= John Frank Bookout Jr. =

American businessman

John Frank Bookout, Jr. (born December 31, 1922 Shreveport, Louisiana), an oil industry executive, was nominated to be the American Ambassador to Saudi Arabia on June 3, 1992. At the time of his nomination, Bookout was supervisory director of Royal Dutch Shell in The Hague, Netherlands. He was president and chief executive officer of Shell Oil Company in Houston, Texas (1976 to 1988). From 1950 to 1976, other positions included executive vice president for exploration and production in Houston, TX; president of Shell Canada, Ltd. in Toronto, Canada; and as vice president of New Orleans exploration and production.
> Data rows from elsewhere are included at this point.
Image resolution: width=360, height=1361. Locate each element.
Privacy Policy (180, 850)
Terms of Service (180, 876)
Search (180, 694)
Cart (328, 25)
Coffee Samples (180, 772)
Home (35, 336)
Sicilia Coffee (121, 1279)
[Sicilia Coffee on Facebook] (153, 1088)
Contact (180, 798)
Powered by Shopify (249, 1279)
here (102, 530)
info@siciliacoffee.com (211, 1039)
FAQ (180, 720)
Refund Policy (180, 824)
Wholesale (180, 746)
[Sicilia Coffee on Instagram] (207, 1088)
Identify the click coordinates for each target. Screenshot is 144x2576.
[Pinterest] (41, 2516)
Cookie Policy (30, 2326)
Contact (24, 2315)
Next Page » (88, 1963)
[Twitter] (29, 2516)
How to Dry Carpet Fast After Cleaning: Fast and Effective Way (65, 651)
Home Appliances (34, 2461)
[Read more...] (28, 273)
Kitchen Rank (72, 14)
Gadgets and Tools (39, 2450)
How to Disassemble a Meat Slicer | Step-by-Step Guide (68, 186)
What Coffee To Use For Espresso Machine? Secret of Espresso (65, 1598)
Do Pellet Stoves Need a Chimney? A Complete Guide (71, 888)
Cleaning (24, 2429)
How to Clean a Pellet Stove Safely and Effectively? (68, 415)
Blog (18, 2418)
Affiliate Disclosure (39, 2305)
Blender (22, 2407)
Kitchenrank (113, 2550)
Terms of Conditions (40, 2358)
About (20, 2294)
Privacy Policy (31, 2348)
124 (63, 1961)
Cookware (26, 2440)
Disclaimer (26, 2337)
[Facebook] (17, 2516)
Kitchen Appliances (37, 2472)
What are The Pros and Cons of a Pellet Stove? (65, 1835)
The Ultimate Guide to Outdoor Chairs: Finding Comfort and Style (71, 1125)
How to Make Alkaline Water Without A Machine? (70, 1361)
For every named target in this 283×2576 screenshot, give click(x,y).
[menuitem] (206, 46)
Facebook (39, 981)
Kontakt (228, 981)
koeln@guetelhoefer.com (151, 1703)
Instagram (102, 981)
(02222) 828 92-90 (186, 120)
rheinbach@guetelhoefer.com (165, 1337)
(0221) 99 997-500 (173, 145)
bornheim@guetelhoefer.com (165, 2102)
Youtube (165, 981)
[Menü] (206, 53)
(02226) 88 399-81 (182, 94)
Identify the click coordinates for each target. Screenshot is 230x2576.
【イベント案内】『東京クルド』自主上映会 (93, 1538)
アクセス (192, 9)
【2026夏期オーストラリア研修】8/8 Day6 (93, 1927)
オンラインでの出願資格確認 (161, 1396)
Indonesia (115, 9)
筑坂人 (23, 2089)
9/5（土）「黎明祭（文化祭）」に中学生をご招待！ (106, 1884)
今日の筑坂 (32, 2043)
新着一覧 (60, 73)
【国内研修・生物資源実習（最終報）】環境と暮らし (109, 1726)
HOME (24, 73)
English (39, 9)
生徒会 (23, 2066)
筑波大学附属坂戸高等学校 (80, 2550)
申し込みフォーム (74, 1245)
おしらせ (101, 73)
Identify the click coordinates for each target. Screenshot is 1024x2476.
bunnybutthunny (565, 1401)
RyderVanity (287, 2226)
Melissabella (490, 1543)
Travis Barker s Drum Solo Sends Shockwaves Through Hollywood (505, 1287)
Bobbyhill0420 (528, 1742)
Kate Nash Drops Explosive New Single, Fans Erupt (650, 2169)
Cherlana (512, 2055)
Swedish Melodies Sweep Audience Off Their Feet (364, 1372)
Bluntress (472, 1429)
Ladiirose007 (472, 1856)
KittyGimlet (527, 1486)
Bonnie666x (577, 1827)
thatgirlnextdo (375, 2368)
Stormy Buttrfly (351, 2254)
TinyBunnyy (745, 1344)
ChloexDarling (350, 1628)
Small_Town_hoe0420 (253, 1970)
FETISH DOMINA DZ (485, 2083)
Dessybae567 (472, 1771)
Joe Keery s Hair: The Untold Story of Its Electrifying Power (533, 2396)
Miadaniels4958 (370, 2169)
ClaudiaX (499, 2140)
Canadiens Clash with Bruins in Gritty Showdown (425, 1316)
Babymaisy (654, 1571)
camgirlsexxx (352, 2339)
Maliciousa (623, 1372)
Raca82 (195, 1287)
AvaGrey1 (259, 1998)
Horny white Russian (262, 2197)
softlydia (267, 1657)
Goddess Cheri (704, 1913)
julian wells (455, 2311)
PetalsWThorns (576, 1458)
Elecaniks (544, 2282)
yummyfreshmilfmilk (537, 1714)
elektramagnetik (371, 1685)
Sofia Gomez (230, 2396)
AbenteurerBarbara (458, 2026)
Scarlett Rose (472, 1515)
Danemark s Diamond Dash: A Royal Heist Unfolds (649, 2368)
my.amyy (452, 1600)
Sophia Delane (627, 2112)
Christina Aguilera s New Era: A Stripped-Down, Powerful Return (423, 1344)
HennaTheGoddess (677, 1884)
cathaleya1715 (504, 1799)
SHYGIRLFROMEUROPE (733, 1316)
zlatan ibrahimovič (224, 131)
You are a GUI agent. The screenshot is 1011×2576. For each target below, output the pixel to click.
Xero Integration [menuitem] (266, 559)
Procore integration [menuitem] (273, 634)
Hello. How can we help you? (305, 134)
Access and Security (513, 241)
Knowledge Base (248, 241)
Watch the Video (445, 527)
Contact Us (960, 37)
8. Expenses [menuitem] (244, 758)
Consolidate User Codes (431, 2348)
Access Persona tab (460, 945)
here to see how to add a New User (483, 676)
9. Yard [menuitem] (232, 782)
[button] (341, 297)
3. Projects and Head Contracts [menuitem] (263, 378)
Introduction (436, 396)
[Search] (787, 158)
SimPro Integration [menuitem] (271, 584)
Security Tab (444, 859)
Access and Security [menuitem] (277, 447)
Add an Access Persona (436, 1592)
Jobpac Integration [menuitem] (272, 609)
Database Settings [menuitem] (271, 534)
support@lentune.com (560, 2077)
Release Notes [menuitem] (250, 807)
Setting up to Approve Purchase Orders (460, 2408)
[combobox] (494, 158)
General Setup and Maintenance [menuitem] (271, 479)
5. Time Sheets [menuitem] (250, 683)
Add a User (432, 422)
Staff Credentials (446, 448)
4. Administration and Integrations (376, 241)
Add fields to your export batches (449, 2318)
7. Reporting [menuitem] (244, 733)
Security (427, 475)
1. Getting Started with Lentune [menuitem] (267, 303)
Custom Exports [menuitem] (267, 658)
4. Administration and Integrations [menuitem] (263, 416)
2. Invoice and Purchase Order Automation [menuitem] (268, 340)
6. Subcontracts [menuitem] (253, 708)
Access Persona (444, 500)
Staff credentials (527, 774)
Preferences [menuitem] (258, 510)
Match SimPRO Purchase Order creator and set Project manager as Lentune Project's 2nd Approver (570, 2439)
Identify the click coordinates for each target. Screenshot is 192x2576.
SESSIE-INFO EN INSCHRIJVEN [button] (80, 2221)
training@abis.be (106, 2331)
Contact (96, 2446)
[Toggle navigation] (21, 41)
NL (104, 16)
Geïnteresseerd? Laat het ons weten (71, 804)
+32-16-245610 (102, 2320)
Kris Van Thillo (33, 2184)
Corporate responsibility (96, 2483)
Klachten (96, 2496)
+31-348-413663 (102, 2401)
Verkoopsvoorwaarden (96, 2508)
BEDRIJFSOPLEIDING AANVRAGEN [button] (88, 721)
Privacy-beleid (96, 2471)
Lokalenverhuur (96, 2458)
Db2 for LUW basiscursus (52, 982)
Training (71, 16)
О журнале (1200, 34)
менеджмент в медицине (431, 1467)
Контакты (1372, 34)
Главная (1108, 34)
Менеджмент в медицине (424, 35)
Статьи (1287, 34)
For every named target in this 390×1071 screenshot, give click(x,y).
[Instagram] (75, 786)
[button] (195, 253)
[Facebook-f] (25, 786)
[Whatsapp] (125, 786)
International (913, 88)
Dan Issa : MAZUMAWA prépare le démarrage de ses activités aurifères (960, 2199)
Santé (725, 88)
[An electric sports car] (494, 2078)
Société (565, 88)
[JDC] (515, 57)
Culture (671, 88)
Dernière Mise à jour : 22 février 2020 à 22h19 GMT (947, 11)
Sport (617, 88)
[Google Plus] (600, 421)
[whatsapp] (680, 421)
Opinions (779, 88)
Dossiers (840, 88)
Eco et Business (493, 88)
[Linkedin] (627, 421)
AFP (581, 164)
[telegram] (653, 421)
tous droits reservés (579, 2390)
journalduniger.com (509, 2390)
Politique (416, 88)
On October 8, 1992, his nomination was returned to the President under the provisions of Senate Rule XXXI, paragraph 6 of the Standing Rules of the Senate. That rule states: Nominations neither confirmed nor rejected during the session at which they are made shall not be acted upon at any succeeding session without being again made to the Senate by the President; and if the Senate shall adjourn or take a recess for more than thirty days, all nominations pending and not finally acted upon at the time of taking such adjournment or recess shall be returned by the Secretary to the President, and shall not again be considered unless they shall again be made to the Senate by the President.

Bookout graduated from the University of Texas at Austin (B.S. and M.A., 1950).

==Business career==
When he announced his retirement as President and CEO, effective June 30, 1988, it was signaled as possibly the end of an era.